Jadi Allah swt menakdirkan sesuatu terjadi itu selalu ada tujuannya. Tidak ada yang asal tanpa alasan. Tugas kitalah untuk menemukan hikmah dibalik setaip penciptaan (kejadian) dengan cara mentadaburinya. Untuk itu berhusnuzan kepada Allah swt adalah penting dikedepankan dalam menghadapi segala sesuatu.
Umumnya, jika takdir yang terjadi adalah sesuatu yang baik (menguntungkan) dalam pandangan manusia, mungkin mudah untuk berhusnuzan. Tapi bagaimana jika takdir yang diterima adlah sesuatu yang tidak mengenakkan? Seperti misalnya penderitaan dan kemelaratan dalam hidup? Dalam hal ini Allah swt telah berfirman sebagai gambaran hikmah ditimpakannya suatu penderitaan kepada suatu kaum: "Dan Kami tidak mengutus seorang nabi kepada suatu negeri, (lalu penduduknya mendustakan nabi itu), melainkan Kami timpakan kepada penduduknya kesempitan dan penderitaan agar mereka (tunduk dengan) merendah diri". (Q.S Al A'raf ayat 94)

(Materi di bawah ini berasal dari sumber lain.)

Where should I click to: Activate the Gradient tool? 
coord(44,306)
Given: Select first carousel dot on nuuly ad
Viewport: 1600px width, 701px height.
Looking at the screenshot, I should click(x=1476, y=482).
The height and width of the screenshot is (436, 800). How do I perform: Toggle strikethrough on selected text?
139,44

Dalam tafsir jalalain dijelaskan bahwa yang dimaksud dengan kesempitan pada ayat tersebut adalah kemiskinan yang sangat. Adapun penderitaan yang dimaksud adalah berupa penyakit. Sedangkan dalam tafsir Al Azhar penderitaan yang dimaksud dalam ayat tersebut dimaknai sebagai kesusahan dan kemelaratan.
Namun, apapun bentuk penderitaan yang ditimpakan kepada suatu kaum, pastilah ada tujuan baik yang dinginkan oleh Allah swt. Misalnya dalan surat al-A'raf ayat 94 diatas, maksud tujuan diturunkannya penderitaan adalah agar supaya mereka (yang mendapat penderitaan itu) mau tunduk dan patuh dengan merendahkan diri di hadapan Allah swt sebagai tanda keimanan mereka.

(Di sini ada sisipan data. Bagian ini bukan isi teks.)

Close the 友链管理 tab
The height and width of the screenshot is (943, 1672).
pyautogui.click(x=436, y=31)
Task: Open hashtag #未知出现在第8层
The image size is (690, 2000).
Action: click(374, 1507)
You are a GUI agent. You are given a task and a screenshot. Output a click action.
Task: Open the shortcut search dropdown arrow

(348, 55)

Prof. Hamka menjelaskan bahwa ayat tersebut menjadi peringatan khusus bagi umat yang telah percaya kepada Rasul Muhammad saw. Sebagaimana kita ketahui bahwa di masa-masa permulaan dakwah Rasulullah saw, para pengikut setia Muhammad saw mengalami berbagai macam penderitaan dalam memegang teguh keimanan mereka. Boleh dikatakan bahwa penderitaan umat Muslim masa itu tiada henti-hentinya selama tidak kurang dari tiga belas tahun, tiga tahun di Makkah dan sepuluh tahun di Madinah. Namun, dengan beraneka ragam penderitaan itulah umat ini menjadi kuat. Mereka menganggap penderitaan yang mereka alami itu adalah sat bentuk gemblengan dari Allah swt sehingga iman mereka bertambah kuat.

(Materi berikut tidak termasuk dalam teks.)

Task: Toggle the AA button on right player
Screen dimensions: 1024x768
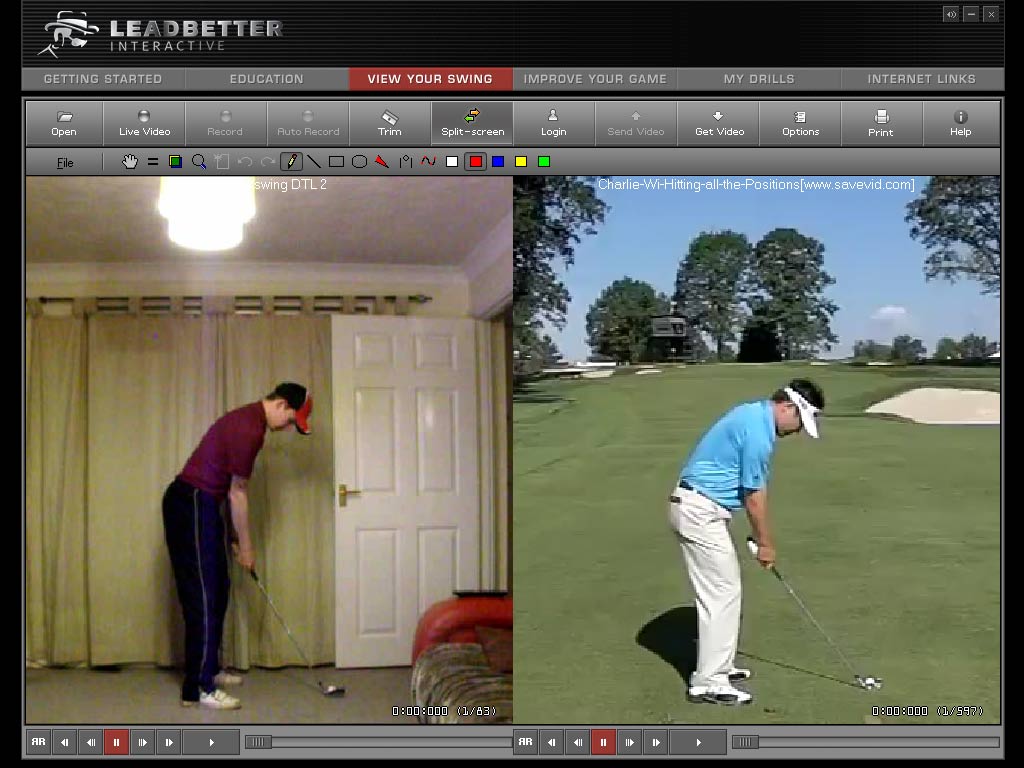Action: coord(525,742)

Di firman yang lain "Dan sungguh akan Kami berikan cobaan kepadamu, dengan sedikit ketakutan, kelaparan, kekurangan harta, jiwa dan buah-buahan. dan berikanlah berita gembira kepada orang-orang yang sabar." (QS. Al-Baqarah: 155)
Maka dari itu, sebagai umat yang mengaku beriman kepada Allah swt dan Rasulullah Muhammad saw, mari kita jadikan segala musibah penderitaan yang menimpa kita selama ini sebagai gemblengan keimanan agar kita semakin tunduk dan patuh kepada-Nya. Bukan malah sebaliknya.
Dalam Firman yang lain Allah swt memberikan kabar bahwa dibalik setiap penderitaan pasti ada kebahagiaan. Dibalik setiap kesusahan pasti akan ada kemudahan. Percayalah!
Salah satu hikmah Ramadhan adalah menggembleng kita untuk menumbuhkan sikap husnuzan ini. Selama menja;ankan ibadah puasa kita hendaknya memiliki sikap husnuzan kepad siapapun agar puasa kita berkualitas. Agar puasa kita tidak sia-sia. Agar puasa kita tidak sekedar mendapat lapar dan dahaga semata. Rasulullah saw pernah memberi peringatan: "betapa banyak orang yang berpuasa namun dia tidak mendapatkan dari puasanya tersebut kecuali lapar dan dahaga" (HR Ath Thobroni)
Apa makna di balik peringatan Rasul tersebut? Mengapa banyak yang berpuasa hanya mendapat lapar dan dahaga saja? Padahal sudah bersusah payah menahan lapar dan dahaga itu dari terbit fajar sampai tenggelamnya matahari. Salah satunya dikarenakan orang tersebut tidak mampu menjaga hati dan pikirannya dari penyakit-penyakit ruhiyah seperti berprasangaka buruk kepada sesama apalagi kepada Allah swt.